With the continued rise of paultan.org, came a demand for a Malaysian motoring television show. During Paul's years in secondary school, he had become close friends with Harvinder Singh Sidhu. In 2008, Paul approached Harvinder, who had then just completed his diploma in UCSI University, Cheras, with the proposition of a television show. After careful consideration, both Paul and Harvinder came together and incorporated Driven Media Sdn. Bhd. (now known as Driven Communications Sdn. Bhd.) in October 2008. Initially, Driven Media was exclusively run and staffed by the two friends, but later grew to five or six staff after the unveil of a motoring television programme called Driven. The show was created for two reasons, according to Paul; the first was simply because there were no credible motoring television shows in Malaysia, at that period in time. The second was that the Driven show would lend significant legitimacy to the paultan.org website, which prior to the show, was often overlooked and underestimated by the mainstream media and automobile companies. They viewed paultan.org as a personal blog, and Paul Tan as a blogger. This image perception issue further catalysed the development of the Driven show, which finally materialised in early 2010, after the shooting process was completed in 2009. Driven Media Sdn. Bhd. found a sponsor, developed a dedicated website and booked airtime on 8TV (a national television channel), during Sunday nights, for broadcasting. On 11 April 2010, the first episode from the first season went live, and the final episode concluded on the 4th of July that same year. Driven was later renewed for a second season, spanning between 19 November 2013 and 17 December 2013 respectively.
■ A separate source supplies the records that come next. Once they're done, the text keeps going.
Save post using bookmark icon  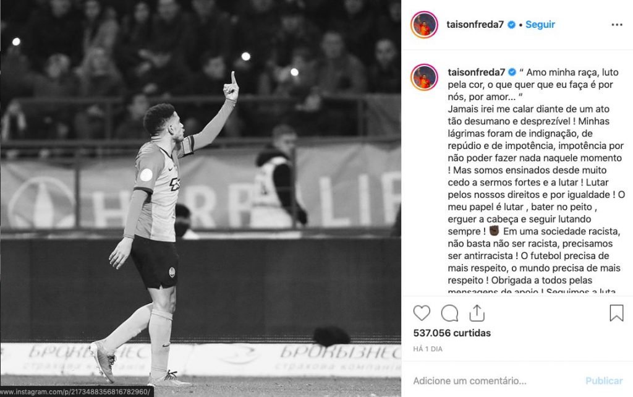[616, 313]
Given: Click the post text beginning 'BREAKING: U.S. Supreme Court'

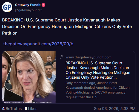Looking at the screenshot, I should pos(67,27).
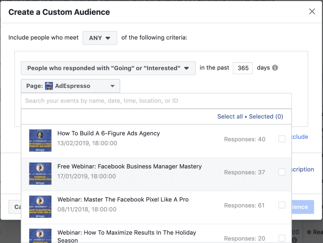This screenshot has height=243, width=323.
Task: Open the ANY criteria dropdown
Action: click(100, 37)
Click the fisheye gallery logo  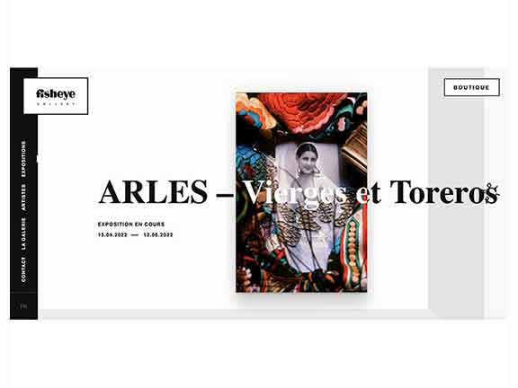coord(56,96)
As of the 2010s, Paul has shifted the scope of paultan.org to encompass the entire Southeast Asian or ASEAN region, where the website was formerly focused predominantly on the Malaysian automotive scene. Unlike most Malaysian mainstream motoring media which focus largely on topics relating to Malaysia, the crew of paultan.org actively travel to neighbouring ASEAN countries to cover local developments, motor shows and car reviews among others. Their efforts give paultan.org an edge in the sense that the website serves up original content and news faster than other mainstream motoring media in Malaysia. Paul has also iterated that paultan.org will never compromise on content, independence, objectivity and credibility for additional revenue from advertisers, as the crew values their readers and their comments respectively.

== Driven Communications ==

In 2008, Driven Communications was exclusively staffed by Paul Tan and his close friend, Harvinder Singh Sidhu. After the inception of the Driven programme, the staff grew to a count of 5 or 6. By October 2012, there were a total of 24 staff, which later grew to 35 in February 2014 respectively. Driven Communications generated RM6 million in revenue for 2013, which is a 50% increase over 2012. The company has targeted RM8 million in revenue for 2014. In February 2014, the Malaysian Digital Association (MDA) and comScore named paultan.org the 6th most popular website in Malaysia.